To utilize this method, you should:
- Consume carbohydrates towards the end of your training session. For example, start by consuming 45g of carbohydrates as an energy gel 30 minutes before the end of your session.
- Increase the amount. Once your body gets used to the 45g near the end of your session, add more. For example, you could consume one energy gel 60 minutes before, and another energy gel 30 minutes before the session ends.
- Build up to 90 grams/hour. The body is capable of absorbing ~90g of carbohydrates per hour (in the form of glucose and fructose). Gradually work your way up to this amount during intense activity, and then during less-intense activity.
- Exceed your target. While most athletes probably won’t be able to absorb more than 90g of carbohydrates per hour, you should work on exceeding this amount in order to build up a tolerance.
2. Consume Large Volumes of Fluid during Exercise
Competitive eaters often train their stomachs to handle large volumes by consuming lots of water. This approach can also work for athletes. In one study, runners initially experienced discomfort when they consumed large amounts of fluid during exercise. After repeated sessions, they were able to handle the larger volumes without discomfort.
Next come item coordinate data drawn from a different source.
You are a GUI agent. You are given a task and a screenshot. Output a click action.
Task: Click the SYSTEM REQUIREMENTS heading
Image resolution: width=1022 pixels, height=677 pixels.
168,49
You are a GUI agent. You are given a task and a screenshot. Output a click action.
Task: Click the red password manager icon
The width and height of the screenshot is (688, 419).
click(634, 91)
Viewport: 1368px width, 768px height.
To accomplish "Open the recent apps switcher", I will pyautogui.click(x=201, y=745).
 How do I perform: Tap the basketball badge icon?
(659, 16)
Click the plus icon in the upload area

Research also shows that consuming large amounts of fluids can speed up gastric emptying, which in turn reduces stomach discomfort.
3. Exercise Immediately After a Meal
As a general guideline, athletes are told not to exercise right after a meal because it can cause GI distress. However, according to Asker Jeukendrup, exercising after a meal can increase tolerance. Athletes essentially get used to exercising with a full stomach, so GI symptoms like bloating and fullness are reduced.
Tolerance vs. Absorption
The ability to tolerate large amounts of carbohydrates during exercise does not necessarily mean your body can actually absorb those carbohydrates and using them as energy.
For example, you may be able to tolerate 90 grams of carbohydrates per hour without experiencing GI issues, but your body may only absorb 70 grams of them, leaving unused fuel in your digestive tract.
Can Gut Training Increase Carbohydrate Absorption?
You’ll find a lot of chatter online that gut training can improve the body’s ability to absorb carbohydrates. The idea is that consuming high amounts of carbohydrates can prompt the body to produce more carbohydrate transporters, thus increasing your body’s ability to absorb carbohydrates to use as fuel.
However, there is no evidence that gut training improves carbohydrate absorption. Gut training is for improving tolerance only.
Low-Carbohydrate Diets and Absorption
While eating a high carbohydrate diet will not increase the body’s ability to absorb carbohydrates, the reverse may be true: people on low-carbohydrate diets could lose their carbohydrate transporters, making it harder for them to absorb carbohydrates. This may be why so many athletes on keto diets report having GI issues during exercise.
For this reason, and because carbohydrates are such an important part of athletic performance, endurance athletes should avoid low-carbohydrate diets.
Read more about carbohydrates here.
Practice Your Nutritional Plan
No matter how well you train your gut, there are numerous factors that can affect digestion on race day. Unfortunately, you sometimes can’t realize what these factors are until you are 10 hours into a 12-hour race. Because of this, it is important to test your nutritional plan in conditions that simulate the race.
Not only should you simulate the race conditions, such as elevation and temperature, but also eat the same types of foods and fluids before and during the simulation. This will allow you to fine-tune your race-day nutrition strategy and avoid GI issues.